▸ TEXT SECTION
****

Asked if she intends to go to the movies again in Saigon, Barbara, her freckled face breaking out into a smile said, “I don’t know. It depends on whether or not there’s a good picture.”

And that’s Barbara’s and my story in Barbara’s own words.

———-

6 comments to Capital Kinh Do – Theater bombed on February 16, 1964 (50 Wounded, 3 killed)

  • Dick Banks

    My parents were planning to go to the Capital Kinh Do the night it was bombed. Luckily they stopped for dinner before going at a rooftop BOQ restaurant. Dinner took longer than expected. As they were about to leave, someone announced that the Kinh Do had been bombed.

    Since I was attending Brent High School in Baguio, I only heard about this incident when I returned to Saigon at the end of the school year. Though I only went to the Kinh Do a few times, I do remember the nearby bowling alley.

    Thanks, Mary Lou, for submitting that first hand account.

    Dick Banks

    P.S. Saigon was my “hometown” during the summers and Christmas holidays between 1962 and 1964.

    P.P.S. My mother was a substitute teacher at the American Community Elementary School. I remember her telling me that the principal told her to always check in the students’ desks and look around the classroom for any suspicious packages before the school day began.

  • Deborah O. Melvin

    Does anyone remember a bomb scare prior to that where the theater was cleared out? The movie had to do with a princess and the search for a blue rose…I left and ended up with a nice guy in a neighboring apartment, but my parents had been evacuated and couldn’t find me for some while. I am looking for a date, but remember the other details.
    Mahalo in advance for any memories circa 1961 to Oct. 31, 1963.
    Deb
    (Deborah O. Melvin aka “Debby Melvin” – ACS Elementary School.

    • Deb,

      I can’t help you very much with determining the date you saw that movie in Saigon. But the movie was probably “The Thief of Baghdad,” a 1961 Italian movie. It premiered in Rome, and was released in the U.S. in August of that year.

****

▸ DATA BLOCK

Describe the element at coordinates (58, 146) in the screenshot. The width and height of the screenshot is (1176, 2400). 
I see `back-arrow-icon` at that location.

****

▸ SET OF TASKS
• 1. Reproduce everything in the Kinh Do theater text from "P.P.S. My mother" down to "ACS Elementary School.".
• 2. Carry on writing the Kinh Do theater text, starting after its last sentence.

▸ ANSWERS TO THE EXERCISE
• 1.
P.P.S. My mother was a substitute teacher at the American Community Elementary School. I remember her telling me that the principal told her to always check in the students’ desks and look around the classroom for any suspicious packages before the school day began.

  • Deborah O. Melvin

    Does anyone remember a bomb scare prior to that where the theater was cleared out? The movie had to do with a princess and the search for a blue rose…I left and ended up with a nice guy in a neighboring apartment, but my parents had been evacuated and couldn’t find me for some while. I am looking for a date, but remember the other details.
    Mahalo in advance for any memories circa 1961 to Oct. 31, 1963.
    Deb
    (Deborah O. Melvin aka “Debby Melvin” – ACS Elementary School.

• 2.
      Whew! Seeing you were in the elementary school years at the time you saw it, I was worried about what its rating was … but the present movie rating system came out some years later, in 1968. The U.S. Conference of Catholic Bishops must have found it okay, though, giving it their rating of A-I (meaning “general patronage”). Their review of the movie is amusing:

      “Plodding variation on the Arabian Nights story about a good-hearted vagabond (Steve Reeves) who overcomes a host of obstacles to find the blue rose that will free the sultan’s daughter (Georgia Moll) from an evil spell. Director Arthur Lubin plays much of this for laughs and the result is only sporadically entertaining. Italian production dubbed in English. Stylized violence.”

      This sporadically entertaining movie can be seen online on YouTube.

      Enjoy!
      Bruce

  • Nick Mottern

    I was sitting in the balcony of the Capital Kinh Do when the bomb went off. It happened during the fox hunt scene in The List of Adrian Messenger. For me, everything then happened in slow motion. Small holes and rips instantly appeared in the movie screen as the images of the horses and riders continued across the screen. The round ventilator covers and bits of ceiling, jarred loose by the concussion, began to float, or so it seemed, down from the ceiling. I had always wanted to sit in the balcony as a kid, and I was grateful I had the impulse at the Kinh Do because had I been sitting downstairs, I would have likely been wounded or killed.

    As the years have passed, I’m now 75, my memory of the bombing has become more like a dream that one wonders if they really had. I appreciate the comments of those of you above in bringing that experience back in sharper, specific reality.

  • Dee Le

    Thank you for sharing as I was a little kid in Saigon. My father owned the theater.

  • Robert Luke

    My parents were also getting ready to go to the movie that night. I heard the explosion and saw smoke rise in the air.